Question

Calculate the derivative of the function
(Using Chain Rule)

f(x) = (6.4x − 7)^-2 + (4.3x − 6)^-2

Answer 1

y=x^n
then y'=nx^n-1
try it here
f(x) = (6.4x − 7)^-2 + (4.3x − 6)^-2

Answer 2

the chain rule yields
\[f \prime \left( x \right)=-2\left( 6.4x-7 \right)^{-3}\left( 6.4 \right)+\left( -2 \right)\left( 4.3x-6 \right)^{-3}\left( 4.3 \right)\]

Answer 3

you would first differentiate the stuff inside the brackets and then the outside. So you treat whatever is inside like it was a function on its own (I assume you know what a function is)

So lets call the first expression

A = \[(6.4x - 7)^{-2} \]
B = \[(4.3x -6)^{-2}\]

\[\frac{ df(x) }{ dx }=\frac{ df(x) }{ dA }\frac{ dA }{ dx }+\frac{ df(x) }{ dB }\frac{ dB }{ dx }\]

This would be the chain rule to follow. So you use the standard rule \[f \prime = nx ^{n-1}\] to calculate each derivative, then multiply them together and add them to get your final answer.

Sorry if it is too long to follow but hope you get to the answer!

Answer 4

ok so i understand the format, but when f'(x)= -2(6.4x-7)^-2 (6.4)

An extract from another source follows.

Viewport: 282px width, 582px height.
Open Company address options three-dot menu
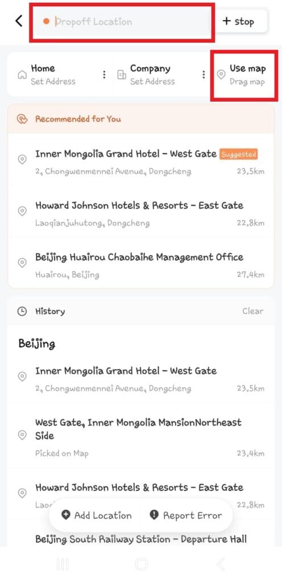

im having a bit of hard time multiplying it out

Answer 5

@sirm3d what do i do with the (6.4) on the first part of the equation? im having a hard time multiplying it out

Answer 6

multiply it with -2 to get \[-12.8\left( 6.4x-7 \right)^{-3}\]

Answer 7

ok so i got -8.6(4.3x-6)^-3

from there what do i do

Answer 8

the problem is solved.

Answer 9

@sirm3d thanks a lot for the help

Answer 10

quick question, where did u get (-3) for the square

Answer 11

the differentiation rule for \[x^{n}\] requires that you subtract 1 from the exponent

Answer 12

oh yes thats right so it would of been -2-1 = -3

Answer 13

that's right